Entretiens

« La coalition derrière Trump est une véritable contre-élite, aux intérêts parfois divergents »

Dans son essai Une première histoire du trumpisme, l’historienne Maya Kandel se penche sur les alliances, et les idéologies et intérêts parfois contradictoires de la coalition hétéroclite qui a porté Donald Trump au pouvoir pour la deuxième fois. Entretien.

Publié le 21 octobre 2025

Pamputt cc by-sa

Dans ce premier bilan, paru peu de temps après la réélection de Donald Trump en 2024, vous parlez du soutien d’une « contre-élite hétéroclite ». Quelle est la nature de cette alliance ?

Ce n’est pas un bilan, mais bien une première histoire du trumpisme. Ce que j’ai eu envie de montrer, c’est comment celui-ci a évolué de 2016 à 2024. C’est une « première histoire », car elle est encore en train de s’écrire, mais il y a déjà une profondeur historique au phénomène. Le trumpisme est profondément différent en 2024 de ce qu’il était en 2016 et je voulais analyser cette évolution, pour montrer pourquoi le second mandat ne ressemblerait pas au premier. Le trumpisme déborde désormais largement la figure de Donald Trump – c’est d’ailleurs un des points centraux du livre. Trump a catalysé des tendances politiques qui étaient à l’œuvre depuis longtemps : le virage identitaire, l’extrême- droitisation du Parti républicain, le rejet des élites. Mais son élection a conduit à donner une idéologie à tout cela.

Ce qui change entre le premier mandat et le second c’est avant tout le degré de préparation en termes de programme et de personnel politique. Cette préparation a commencé dès janvier 2021, autour d’anciens de la première administration et des intellectuels nationaux-conservateurs, qui ont construit ou enrôlé des organisations bien financées. L’autre évolution vient du ralliement de certaines figures majeures de la Silicon Valley, qu’on a trop réduit à la seule figure d’Elon Musk. La coalition qui soutient Trump en 2024 est beaucoup plus large et porte au pouvoir une véritable contre-élite, aux intérêts parfois divergents.

Comment s'est construit cette coalition trumpiste ?

Une première histoire du trumpisme

Par Maya Kandel, Gallimard, 2025, 192 pages, 19 euros.
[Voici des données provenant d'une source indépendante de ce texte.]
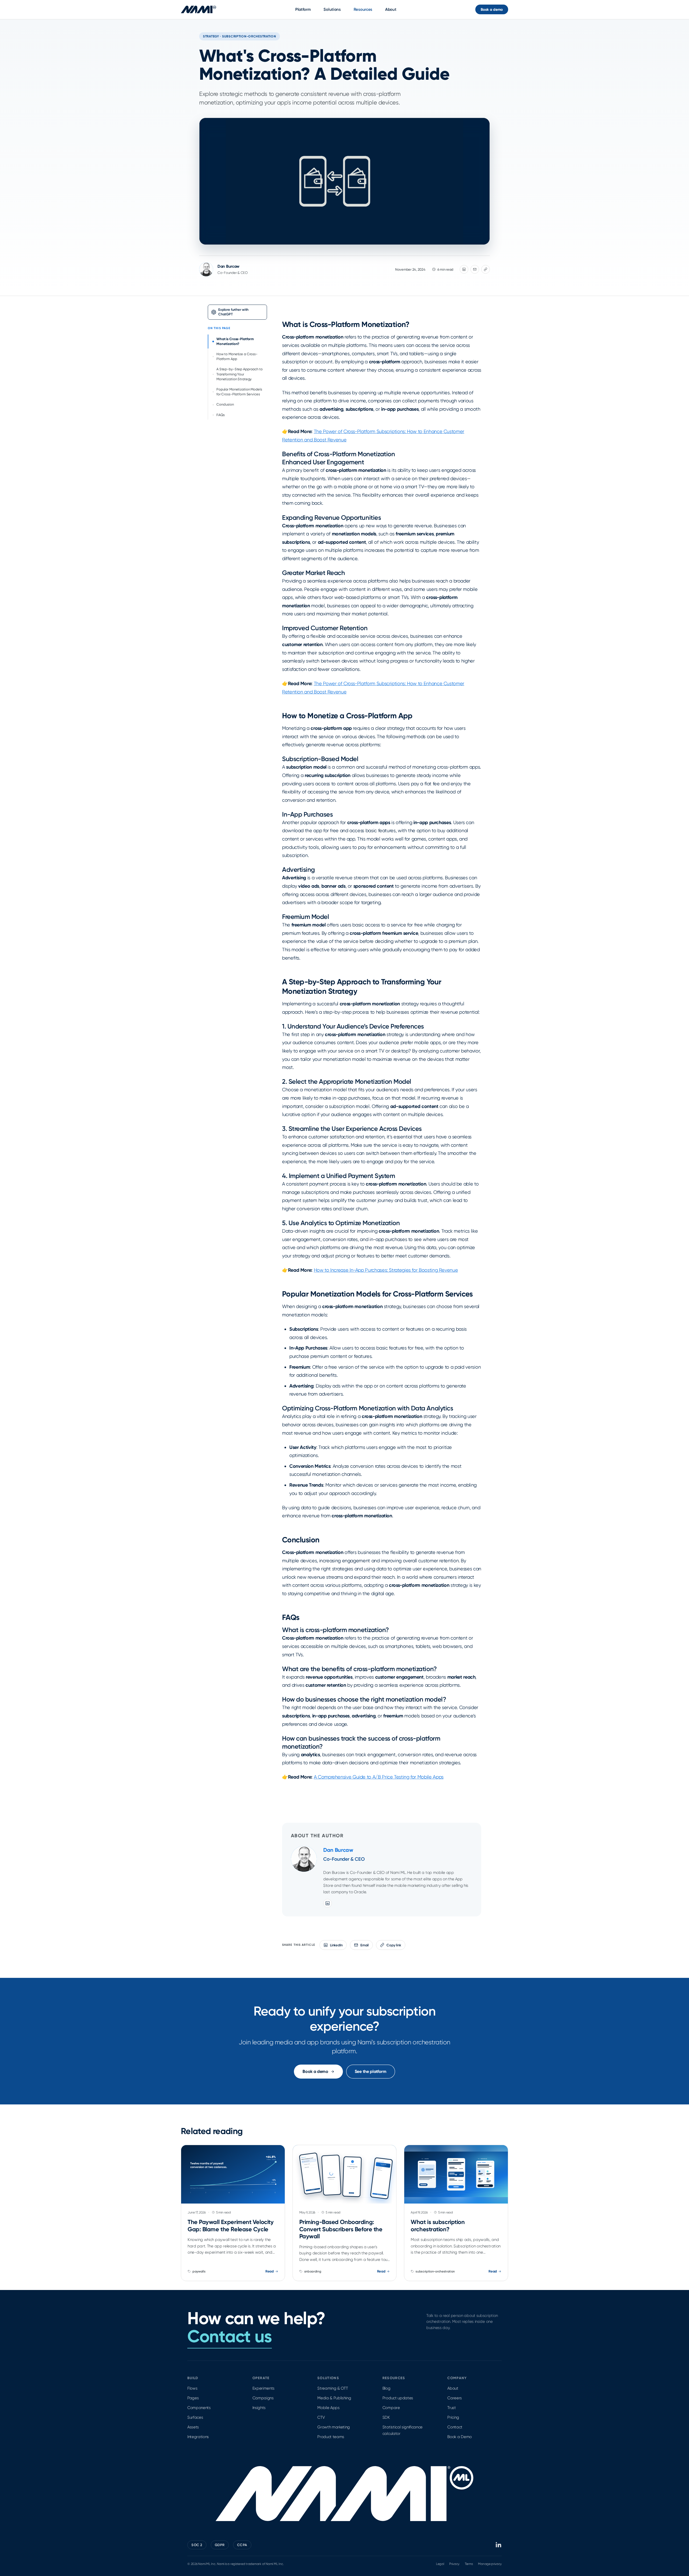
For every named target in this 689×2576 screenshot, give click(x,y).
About (390, 9)
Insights (259, 2407)
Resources (363, 9)
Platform (303, 9)
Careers (454, 2398)
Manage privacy (490, 2564)
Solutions (332, 9)
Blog (386, 2388)
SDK (386, 2417)
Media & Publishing (334, 2398)
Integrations (198, 2436)
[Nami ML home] (198, 9)
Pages (193, 2398)
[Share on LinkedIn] (464, 269)
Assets (193, 2427)
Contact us (229, 2336)
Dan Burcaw (228, 266)
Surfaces (195, 2417)
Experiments (263, 2388)
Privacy (454, 2564)
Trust (451, 2407)
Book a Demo (459, 2436)
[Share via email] (474, 269)
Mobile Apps (328, 2407)
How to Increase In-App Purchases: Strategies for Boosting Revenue (386, 1270)
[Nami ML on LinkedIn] (499, 2545)
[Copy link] (485, 269)
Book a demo (492, 9)
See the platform (370, 2071)
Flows (192, 2388)
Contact (454, 2427)
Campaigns (263, 2398)
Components (199, 2407)
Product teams (330, 2436)
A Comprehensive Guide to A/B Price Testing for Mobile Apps (379, 1777)
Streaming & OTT (332, 2388)
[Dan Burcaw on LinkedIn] (327, 1903)
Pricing (453, 2417)
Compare (391, 2407)
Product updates (397, 2398)
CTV (321, 2417)
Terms (469, 2564)
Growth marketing (333, 2427)
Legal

C’est un attelage compliqué, mais ce qui réunit tout le monde, c’est la figure de Donald Trump, instrument de leur victoire dans les urnes, qui est un personnage capable de créer un chaos suffisant pour provoquer une vraie révolution politique.

Parmi les think tanks derrière Trump, il y a le Claremont Institute, qui a été le premier à le soutenir, avant même sa victoire de 2016. L’obsession du Claremont, un centre californien fondé en 1979 et jusque-là marginal, consiste à revenir à l’esprit des pères fondateurs. Ils ont en cela un côté « fondamentaliste ». Ils considèrent que le système politique américain s’est dévoyé depuis la présidence de Woodrow Wilson, marquée notamment par une politique étrangère interventionniste, mais aussi par le début de l’expansion de l’appareil de sécurité nationale et de la bureaucratie, avec la création de nouvelles agences par le Congrès. Dans la lignée de Leo Strauss, leur pensée repose sur l’idée que toute bureaucratie, à force, devient antidémocratique. Il serait donc parfois nécessaire, notamment en temps de crise, d’avoir un leader fort, qui représente la vraie légitimité du peuple. C’est dans cette optique que les penseurs du Claremont dénoncent depuis des décennies l’« administrative state » (l’État administratif), synonyme du « deep state », cible de Trump et du mouvement MAGA.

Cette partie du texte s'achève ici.